Singular Value Decomposition

The following content is compiled from Foundation of Data Science.

Consider each row of an \(n\times d\) matrix \(A\) as a point in \(d\)-dimensional space. The singular value decomposition finds the best-fitting \(k\)-dimensional subspace for \(k=1,2,3,\cdots\) for the set of \(n\) data points. Here, “best” means minimizing the sum of squares of the perpendicular distances of the points to the subspace, or equivalently, maximizing the sum of squares of the lengths of the projections of the points onto the subspace.

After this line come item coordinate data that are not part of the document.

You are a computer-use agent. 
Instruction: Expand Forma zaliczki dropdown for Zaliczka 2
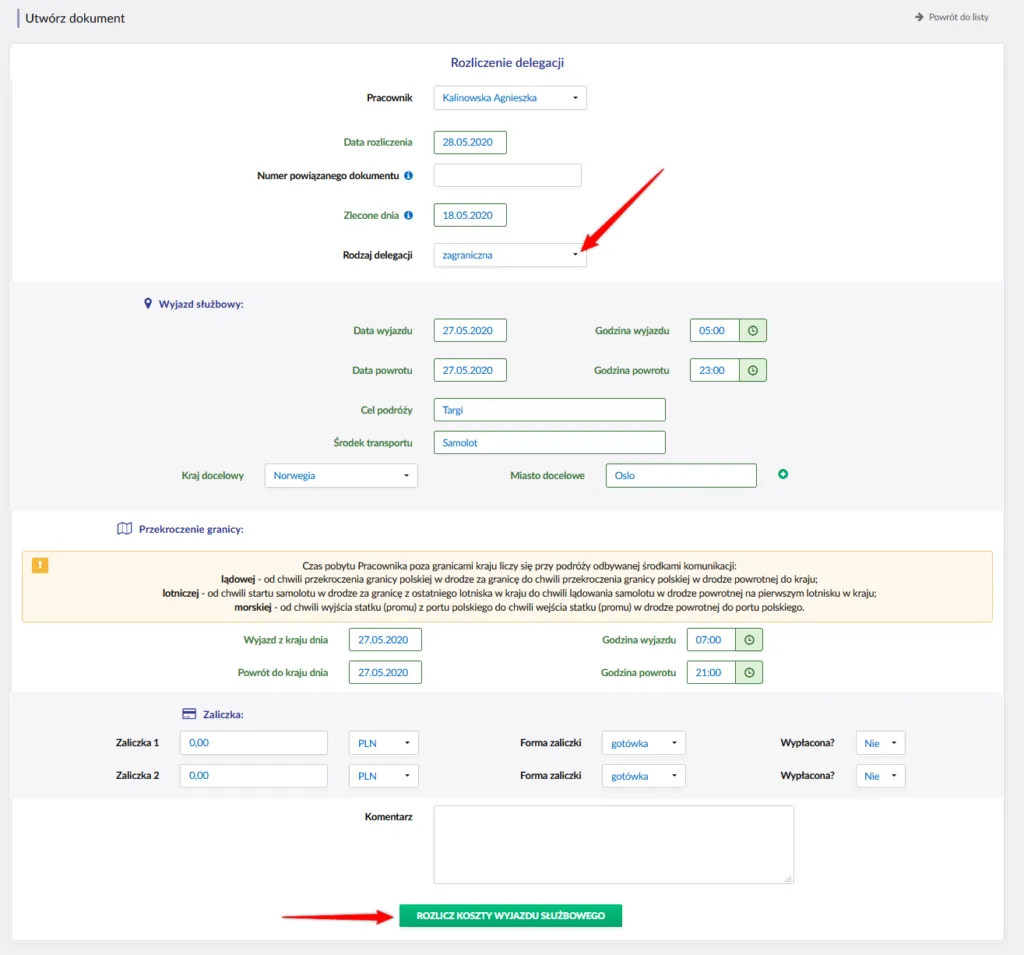(643, 776)
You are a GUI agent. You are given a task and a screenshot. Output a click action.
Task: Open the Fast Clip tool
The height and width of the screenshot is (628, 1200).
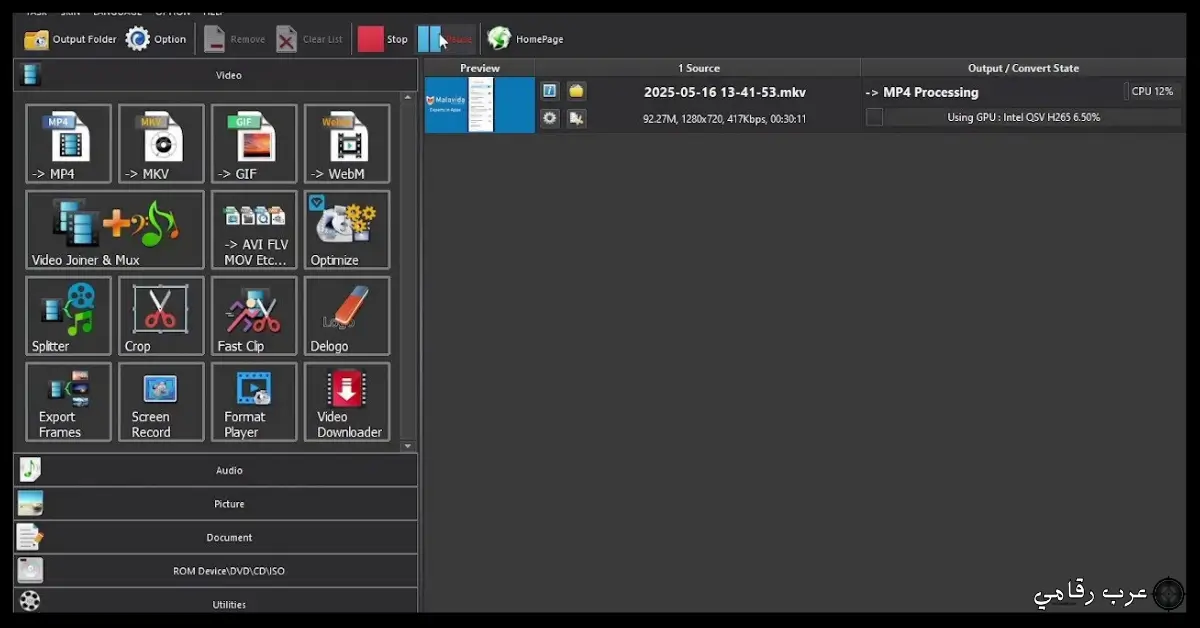[253, 316]
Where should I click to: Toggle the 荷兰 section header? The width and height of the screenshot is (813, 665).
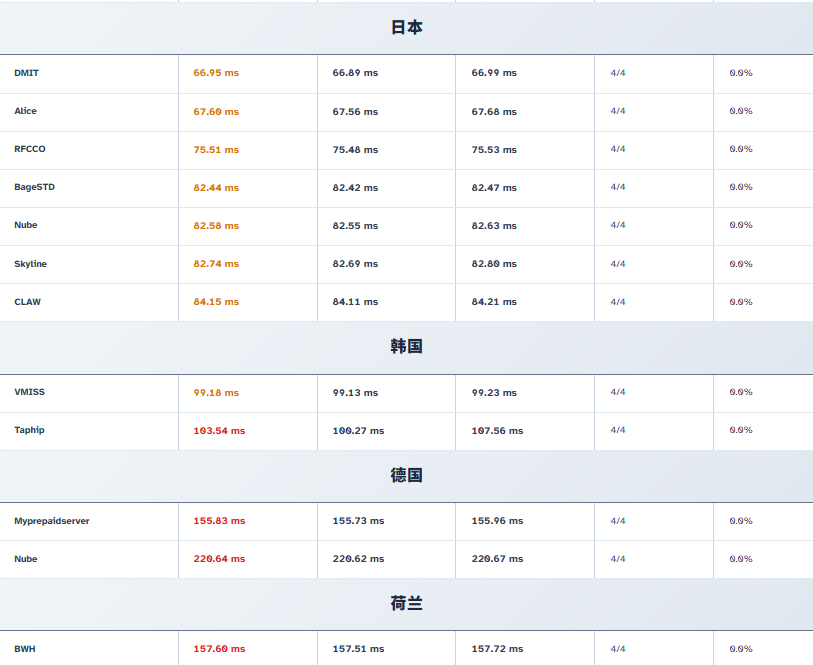click(x=406, y=604)
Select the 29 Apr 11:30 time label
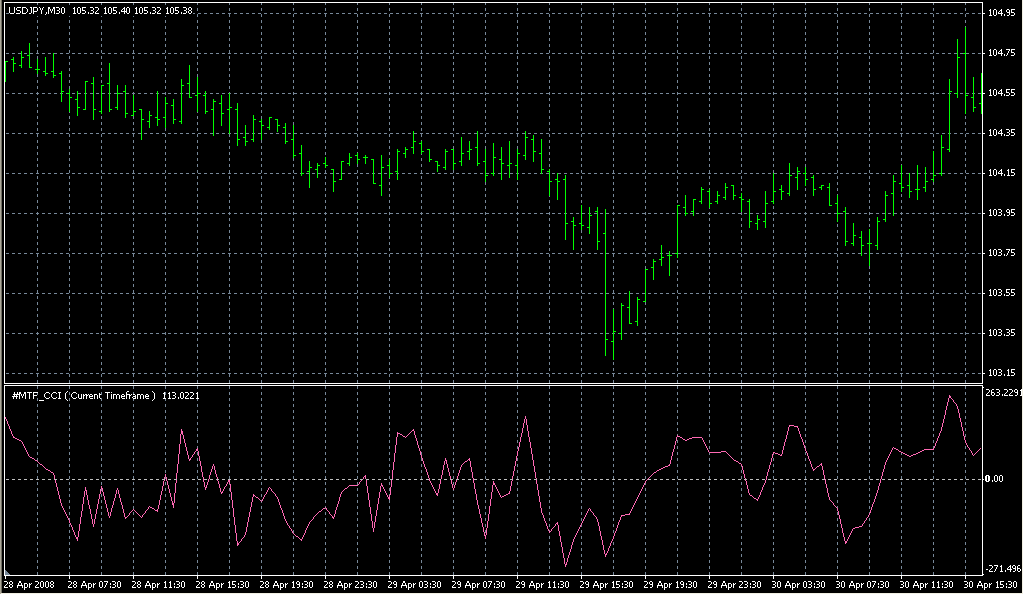The width and height of the screenshot is (1024, 594). [541, 585]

Consider the best fit line through the origin, i.e., best-fit \(1\)-dimensional subspace. Let \(v\) be a unit vector along this line. the length of the projection of \(a_i\), the \(i\)-th row of \(A\), onto \(v\) is \(|a_i\cdot v|\). From this we see that the sum of the squared lengths of the projections is \(|Av|^2\). With this in mind, define the first singular vector \(v_1\) of \(A\) as \(v_1=\arg\max\limits_{|v|=1}|Av|\) (arbitrarily pick one if tie). The value \(\sigma_1(A)=|Av_1|=\max\limits_{|v|=1}|Av|\) is called the first singular value of \(A\).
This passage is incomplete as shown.